RECs, also known as "Green Tags" or "Green Certificates," certify that a renewable power generator has produced a certain amount of power according to set requirements and standards. When the generators produce power at a specified amount, a state issues them the right to sell a REC. A REC sold with the electricity it represents is a "bundled sale"; one sold separately to a different buyer is an "unbundled sale."

RECs have varying attributes depending upon the underlying renewable energy source.
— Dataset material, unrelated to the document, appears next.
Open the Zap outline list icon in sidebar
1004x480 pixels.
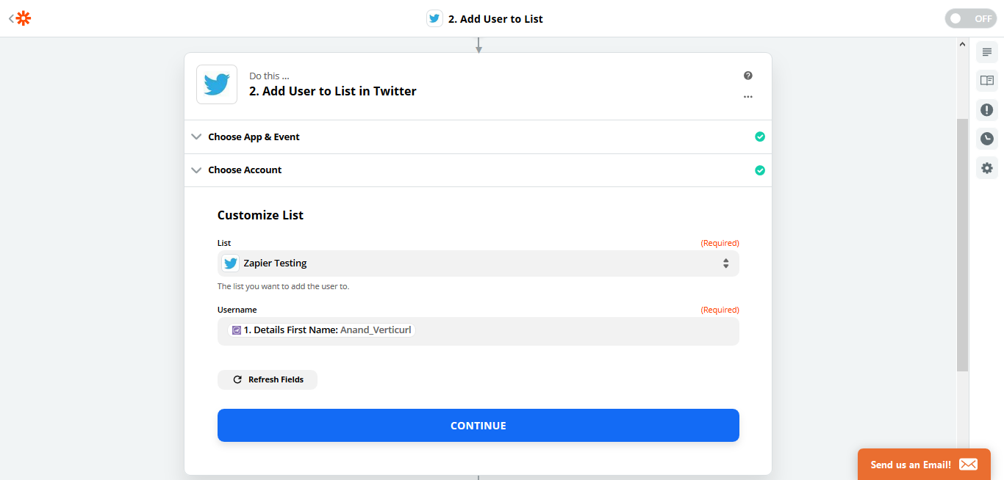tap(987, 52)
As an example, the Master Renewable Energy Certificate Purchase and Sale Agreement, which has its basis in state laws of California and New York, defines three REC products:18

  • A standard REC includes all environmental attributes arising from the generation of electricity associated with the REC, whether or not the environmental attributes have been verified or certified and whether or not creditable under any existing applicable program;
  • A basic REC consists solely of a certification of the generation of electricity by a renewable energy source, without any additional environmental attributes;
  • A specified REC includes specified environmental attributes in addition to the generation of electricity by a renewable resource.

Parties may tailor the Master Agreement to the laws of any state and to the delivery requirements of Regional Transmission Organizations.

Renewable energy generators have several ways to sell RECs.19 They can advertise their credits on a tracking system bulletin board, use an aggregator or broker to either purchase the RECs directly or to assist the generator in finding a buyer, or use an auction or exchange platform to sell RECs.

Currently, 10 regional REC tracking systems operate across the United State and Canada.20 (See Figure 4.) This includes the North American Renewables Registry (NARR), which provides a web-based platform to create, track, and manage RECs in states not covered by one of the existing APX tracking systems for the North American renewable energy market.21 APX initiated REC trading when it created a California market in 1999. REC tracking systems provide a basis for creating, managing, and retiring RECs, to ensure that each REC counts only once. Tracking systems also provide load-serving entities (LSEs) the means of demonstrating compliance with state renewable energy and related environmental policies, including renewable portfolio standards (RPS).22

Figure 4. Renewable Energy Tracking Systems

Source: Adopted by CRS from the Environmental Tracking System of North America, The Intersection Between Carbon, RECs, and Tracking: Accounting and Tracking the Carbon Attributes of Renewable Energy, February 2010, http://www.etnna.org/publications.html. DOE Energy Efficiency & Renewable Energy, Green Power Markets, http://apps3.eere.energy.gov/greenpower/markets/certificates.shtml?page=3.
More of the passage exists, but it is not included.